Items from a dataset
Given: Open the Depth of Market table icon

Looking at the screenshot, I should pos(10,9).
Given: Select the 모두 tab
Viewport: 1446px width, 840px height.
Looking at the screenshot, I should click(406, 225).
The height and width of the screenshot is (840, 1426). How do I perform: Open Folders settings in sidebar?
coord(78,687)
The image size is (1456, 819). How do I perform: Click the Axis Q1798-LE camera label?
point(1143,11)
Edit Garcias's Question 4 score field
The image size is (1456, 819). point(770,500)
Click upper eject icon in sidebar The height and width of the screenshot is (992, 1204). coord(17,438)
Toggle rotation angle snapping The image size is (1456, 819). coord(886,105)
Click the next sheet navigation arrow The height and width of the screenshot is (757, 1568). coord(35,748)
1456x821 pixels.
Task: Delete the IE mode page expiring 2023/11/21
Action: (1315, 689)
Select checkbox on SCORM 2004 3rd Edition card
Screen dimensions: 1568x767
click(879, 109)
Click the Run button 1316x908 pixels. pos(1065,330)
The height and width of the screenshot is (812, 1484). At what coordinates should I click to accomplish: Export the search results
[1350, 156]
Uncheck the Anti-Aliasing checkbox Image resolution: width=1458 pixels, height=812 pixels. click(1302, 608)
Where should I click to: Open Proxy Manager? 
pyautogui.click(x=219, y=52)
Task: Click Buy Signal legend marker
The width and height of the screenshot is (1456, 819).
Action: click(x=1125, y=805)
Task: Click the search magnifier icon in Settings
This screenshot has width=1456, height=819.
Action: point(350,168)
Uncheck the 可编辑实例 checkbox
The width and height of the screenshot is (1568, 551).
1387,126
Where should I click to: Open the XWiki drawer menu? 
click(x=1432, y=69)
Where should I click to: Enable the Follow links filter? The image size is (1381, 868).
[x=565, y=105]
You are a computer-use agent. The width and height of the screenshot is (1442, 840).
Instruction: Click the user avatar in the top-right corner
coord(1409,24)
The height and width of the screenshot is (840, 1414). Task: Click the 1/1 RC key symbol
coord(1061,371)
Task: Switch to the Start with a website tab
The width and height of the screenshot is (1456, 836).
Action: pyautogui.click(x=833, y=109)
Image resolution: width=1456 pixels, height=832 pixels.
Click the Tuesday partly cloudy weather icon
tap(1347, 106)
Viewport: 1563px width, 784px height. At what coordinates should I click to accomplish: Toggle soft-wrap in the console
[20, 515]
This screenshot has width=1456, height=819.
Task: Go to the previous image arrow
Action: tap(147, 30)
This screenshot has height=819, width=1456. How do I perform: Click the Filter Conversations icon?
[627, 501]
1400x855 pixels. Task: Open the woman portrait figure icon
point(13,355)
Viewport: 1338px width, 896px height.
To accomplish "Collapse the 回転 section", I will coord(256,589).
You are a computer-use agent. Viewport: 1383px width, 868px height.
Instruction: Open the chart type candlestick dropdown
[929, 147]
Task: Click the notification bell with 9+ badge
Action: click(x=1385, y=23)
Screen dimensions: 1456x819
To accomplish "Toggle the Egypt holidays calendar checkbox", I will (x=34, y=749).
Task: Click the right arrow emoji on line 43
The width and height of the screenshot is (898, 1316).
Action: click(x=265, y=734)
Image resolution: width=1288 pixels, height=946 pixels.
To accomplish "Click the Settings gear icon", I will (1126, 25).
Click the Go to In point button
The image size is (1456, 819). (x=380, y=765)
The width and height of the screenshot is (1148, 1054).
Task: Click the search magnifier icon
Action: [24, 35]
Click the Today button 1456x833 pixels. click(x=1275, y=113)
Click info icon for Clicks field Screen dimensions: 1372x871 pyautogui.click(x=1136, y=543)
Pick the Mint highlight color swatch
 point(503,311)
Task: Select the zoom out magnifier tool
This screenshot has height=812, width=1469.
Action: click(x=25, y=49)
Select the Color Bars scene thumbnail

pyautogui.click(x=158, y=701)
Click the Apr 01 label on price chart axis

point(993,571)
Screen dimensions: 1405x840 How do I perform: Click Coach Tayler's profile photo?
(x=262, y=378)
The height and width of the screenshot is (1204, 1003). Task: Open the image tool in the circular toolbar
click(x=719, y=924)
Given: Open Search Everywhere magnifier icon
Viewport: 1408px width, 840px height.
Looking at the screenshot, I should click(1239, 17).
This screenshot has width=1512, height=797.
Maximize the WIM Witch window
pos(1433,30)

* [Work to be completed]: Go through the entries and return each line where the word "computer" appears.

* [Solution to this problem]:
You are a computer-use agent. The width and height of the screenshot is (1442, 840).
You are a computer-use agent. Viewport: 1383px width, 868px height.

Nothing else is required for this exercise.